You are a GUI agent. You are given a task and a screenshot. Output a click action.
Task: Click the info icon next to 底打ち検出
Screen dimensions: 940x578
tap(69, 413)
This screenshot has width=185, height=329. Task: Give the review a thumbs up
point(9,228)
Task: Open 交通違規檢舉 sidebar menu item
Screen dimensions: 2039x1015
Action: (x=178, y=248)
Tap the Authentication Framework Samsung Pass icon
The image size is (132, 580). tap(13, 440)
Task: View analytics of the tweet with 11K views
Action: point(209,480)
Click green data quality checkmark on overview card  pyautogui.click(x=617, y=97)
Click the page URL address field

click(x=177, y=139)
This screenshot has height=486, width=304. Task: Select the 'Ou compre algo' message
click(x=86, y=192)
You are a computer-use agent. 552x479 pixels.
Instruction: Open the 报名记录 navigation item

* * * * *

[Task brief] Copy the data exactly. Leave nothing out.

[Result of this exercise]
You are a GUI agent. You are given a task and a screenshot. Output a click action.
Task: Click the info icon next to 底打ち検出
Screen dimensions: 940x578
tap(69, 413)
This screenshot has width=185, height=329. Task: Give the review a thumbs up
point(9,228)
Task: Open 交通違規檢舉 sidebar menu item
Screen dimensions: 2039x1015
Action: (x=178, y=248)
Tap the Authentication Framework Samsung Pass icon
The image size is (132, 580). tap(13, 440)
Task: View analytics of the tweet with 11K views
Action: point(209,480)
Click green data quality checkmark on overview card  pyautogui.click(x=617, y=97)
Click the page URL address field

click(x=177, y=139)
This screenshot has height=486, width=304. Task: Select the 'Ou compre algo' message
click(x=86, y=192)
You are a computer-use agent. 552x479 pixels.
Instruction: Open the 报名记录 navigation item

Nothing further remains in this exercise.